282. What other ornamentations does a young woman abed with her (beloved
husband or) lover need besides roughly tousled hair by his hands and the mouth fragrant with wine?
283. Do not stop her playing that game of Utphullika: that will make her agile
or else her bulky, hips will make her exhausted when she comes to play the game of inverted coitus (later after marrage).
284. What prevents me from welcoming death right now is the disturbing thought
that if I were to die with my mind still stuck on you, in the next birth too I may continue to be attached to you, O charming one.
285. Every good omen that suggested her meeting with you, she preserved in a
knot on her garment. With so many knots on it the garment virtually became an effective amulet against death which she contemplates (or against any evil spirit - pišáca - that might possess her or) against any possible planetary evil.
· 286. Even when the climax of sexual enjoyment was reached, the young wife,
ignorant of such (sexual) matters, yet eager for them wondered whether there was anything else to follow.
287. For translation vide DR Avaloka S. No. (25.34) supra.
288. In an attempt to remove the nail - mark from her bosom the young wife
rubs and washes it, also tries to scratch it off; the silly girl does not seem to know that it has been caused by her husband only.

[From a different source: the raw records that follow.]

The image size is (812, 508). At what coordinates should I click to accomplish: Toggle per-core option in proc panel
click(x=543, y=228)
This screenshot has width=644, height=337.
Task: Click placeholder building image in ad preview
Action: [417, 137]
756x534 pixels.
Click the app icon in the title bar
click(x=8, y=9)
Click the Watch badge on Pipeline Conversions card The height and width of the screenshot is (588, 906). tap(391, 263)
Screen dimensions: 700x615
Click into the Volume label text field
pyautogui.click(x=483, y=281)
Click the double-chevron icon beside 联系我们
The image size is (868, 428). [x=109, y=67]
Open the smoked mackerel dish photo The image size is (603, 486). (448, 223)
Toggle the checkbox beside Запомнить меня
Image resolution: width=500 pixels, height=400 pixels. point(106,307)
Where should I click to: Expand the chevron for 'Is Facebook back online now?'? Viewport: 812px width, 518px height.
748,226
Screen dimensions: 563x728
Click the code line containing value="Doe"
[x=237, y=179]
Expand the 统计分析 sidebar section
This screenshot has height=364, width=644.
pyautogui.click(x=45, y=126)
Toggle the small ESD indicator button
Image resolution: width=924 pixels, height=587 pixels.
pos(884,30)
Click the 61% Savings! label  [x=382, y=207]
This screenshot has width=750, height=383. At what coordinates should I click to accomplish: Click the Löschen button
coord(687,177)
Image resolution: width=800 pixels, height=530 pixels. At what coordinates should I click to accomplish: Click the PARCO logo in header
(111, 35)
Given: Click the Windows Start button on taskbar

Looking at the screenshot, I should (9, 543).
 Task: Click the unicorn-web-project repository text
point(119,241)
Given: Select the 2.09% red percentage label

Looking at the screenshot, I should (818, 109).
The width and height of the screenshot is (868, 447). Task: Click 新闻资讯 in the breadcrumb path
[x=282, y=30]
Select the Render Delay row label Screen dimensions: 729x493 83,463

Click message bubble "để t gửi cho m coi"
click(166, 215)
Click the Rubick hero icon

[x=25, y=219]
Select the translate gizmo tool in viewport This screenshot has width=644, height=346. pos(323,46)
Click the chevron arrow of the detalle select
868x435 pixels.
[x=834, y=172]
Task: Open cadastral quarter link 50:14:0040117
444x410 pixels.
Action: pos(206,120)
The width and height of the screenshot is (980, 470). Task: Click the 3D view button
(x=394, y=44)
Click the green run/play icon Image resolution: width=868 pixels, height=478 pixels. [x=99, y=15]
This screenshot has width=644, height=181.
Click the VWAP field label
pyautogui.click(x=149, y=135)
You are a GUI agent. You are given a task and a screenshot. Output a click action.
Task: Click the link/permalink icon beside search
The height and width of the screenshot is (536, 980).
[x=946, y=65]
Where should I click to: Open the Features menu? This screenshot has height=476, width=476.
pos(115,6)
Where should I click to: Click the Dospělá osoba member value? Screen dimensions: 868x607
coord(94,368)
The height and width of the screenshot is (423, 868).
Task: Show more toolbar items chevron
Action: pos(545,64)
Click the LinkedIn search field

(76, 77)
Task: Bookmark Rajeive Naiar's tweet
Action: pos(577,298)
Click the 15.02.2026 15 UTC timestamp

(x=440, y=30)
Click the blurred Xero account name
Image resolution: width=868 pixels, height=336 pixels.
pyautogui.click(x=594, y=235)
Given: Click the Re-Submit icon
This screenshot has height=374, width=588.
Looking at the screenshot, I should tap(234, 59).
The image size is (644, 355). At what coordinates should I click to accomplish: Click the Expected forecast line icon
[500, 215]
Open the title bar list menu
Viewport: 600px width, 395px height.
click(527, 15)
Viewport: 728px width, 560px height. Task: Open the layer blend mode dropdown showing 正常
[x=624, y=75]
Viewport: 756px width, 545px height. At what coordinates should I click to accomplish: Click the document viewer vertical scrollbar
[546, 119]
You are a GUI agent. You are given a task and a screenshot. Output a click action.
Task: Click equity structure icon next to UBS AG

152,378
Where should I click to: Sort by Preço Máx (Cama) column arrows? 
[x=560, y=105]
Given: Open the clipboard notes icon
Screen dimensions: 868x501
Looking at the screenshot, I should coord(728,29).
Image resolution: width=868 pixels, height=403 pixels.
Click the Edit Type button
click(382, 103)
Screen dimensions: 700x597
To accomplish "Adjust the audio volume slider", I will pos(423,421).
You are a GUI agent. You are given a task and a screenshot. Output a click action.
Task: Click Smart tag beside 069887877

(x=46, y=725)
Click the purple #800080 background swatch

289. She, in fact, has nothing but good words for you; even when she complains
to the village - girls about how on a certain holiday you smeared mud on her big round breasts with your own hands, she only pretends to be resentful.
(Verse 290 is corrupt and obscure.)
291. All the young men are running after the village chief's daughter who has
taken away the palāśa flower. The whole village is empty of men; for whose help do we shout now?